Although there are a number of lures and presentations that work well for me early in the year, it is hard not to concentrate on my favorites. At the top of the list is the wacky worm.

When I first experimented with the wacky rigged worm, I was caught by surprise. I couldn’t believe that such a do-nothing presentation could possibly entice bass the way it did. This simple contraption had no appeal whatsoever except for its slow drop. I guess old bucketmouth finds this drop to be quite tantalizing.

One of the keys in being successful with the wacky worm is to fish it in the correct place. When the bass are up shallow, any type of bulrush bed is often appealing.

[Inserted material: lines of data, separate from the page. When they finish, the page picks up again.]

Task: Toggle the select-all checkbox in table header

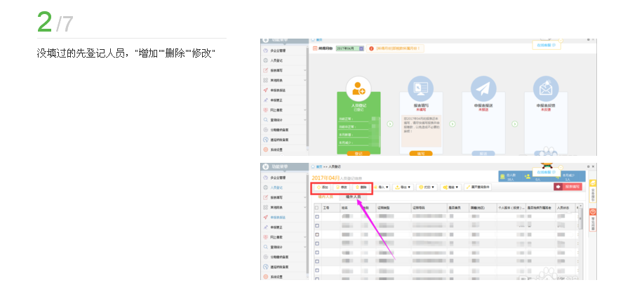Action: click(316, 208)
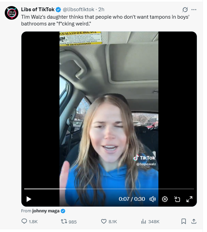Play the video
Screen dimensions: 207x232
[29, 199]
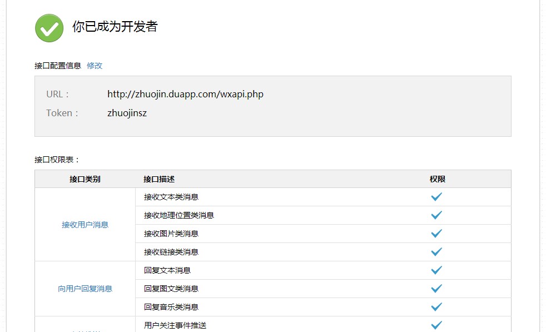Click the 接口类别 column header
Image resolution: width=546 pixels, height=332 pixels.
click(85, 179)
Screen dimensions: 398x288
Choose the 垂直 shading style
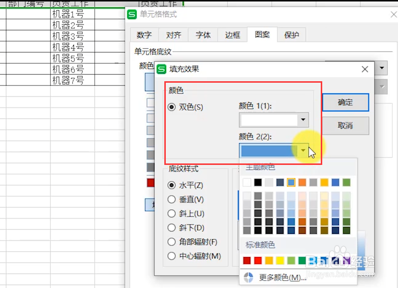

On some of the lakes I fish, there is an inside edge to the bulrushes. Unless the water is very shallow, this inside edge will usually produce more fish than the outer edge. I always target it first.

Because the wacky worm is not very weedless, I make my casts to the edge of the rushes and not inside them. I look for any fingers or irregularities on the bulrush beds to concentrate my efforts. Bulrushes create their own structural elements that bass are attracted to much like underwater structure.

When I take people fishing that are not accustomed to the wacky presentation, they always have a tendency to fish it too fast. Patience is the key to the drop-lift-drop approach.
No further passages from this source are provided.